## Your assignment
When a record contains an image, skip the image and retype the rest of that record exactly.

## Stored data entries

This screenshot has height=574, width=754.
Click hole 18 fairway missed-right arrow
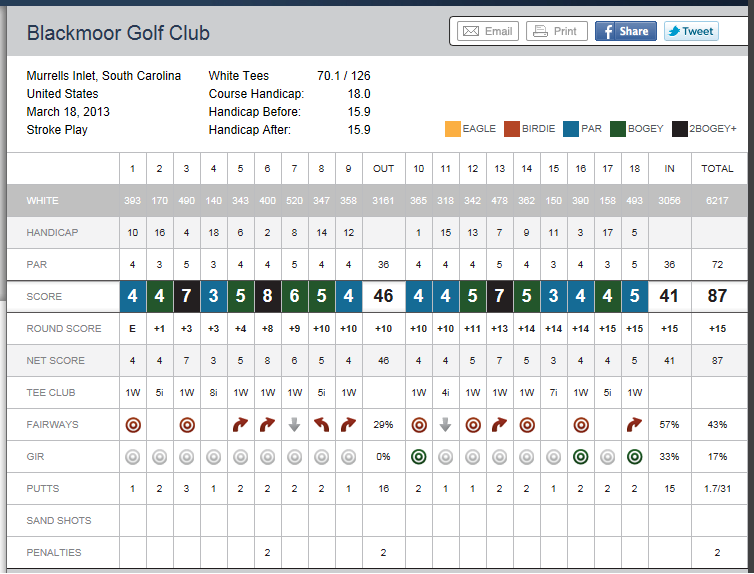click(634, 425)
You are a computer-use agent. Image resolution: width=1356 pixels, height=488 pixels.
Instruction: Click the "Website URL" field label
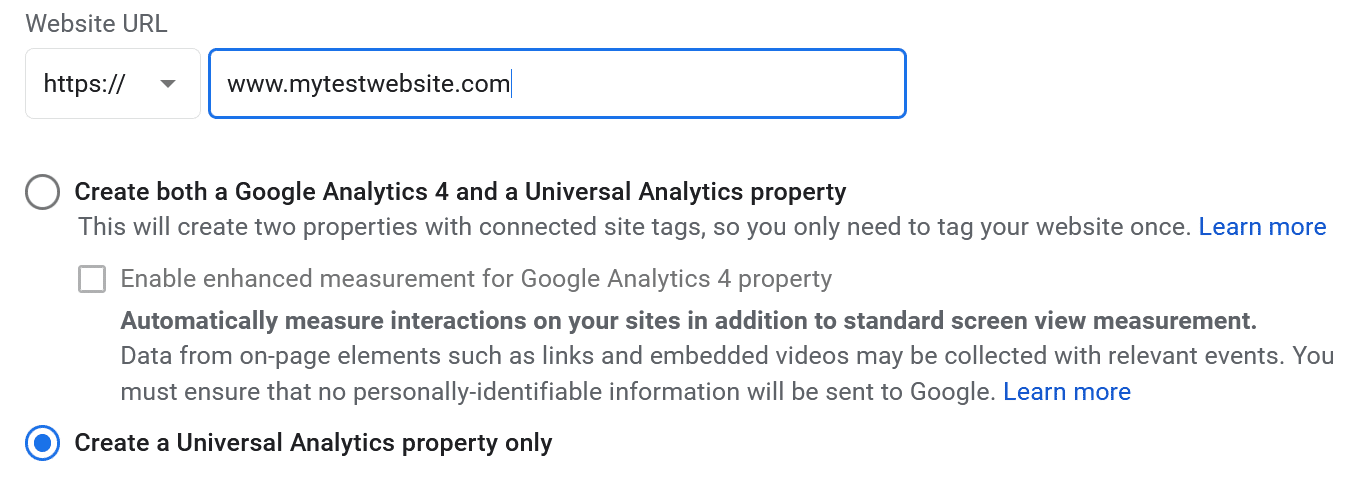tap(97, 23)
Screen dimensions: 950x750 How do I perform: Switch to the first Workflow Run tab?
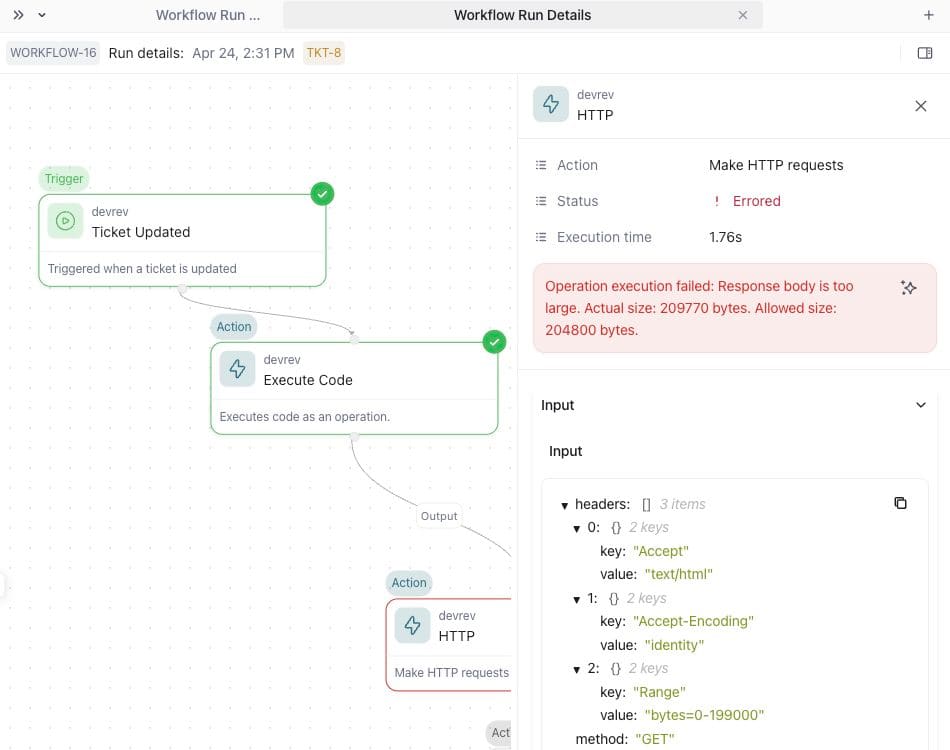[x=208, y=15]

## Result of this exercise
This screenshot has height=574, width=754.
Click hole 18 fairway missed-right arrow
click(634, 425)
You are a computer-use agent. Image resolution: width=1356 pixels, height=488 pixels.
Instruction: Click the "Website URL" field label
tap(97, 23)
Screen dimensions: 950x750 How do I perform: Switch to the first Workflow Run tab?
[x=208, y=15]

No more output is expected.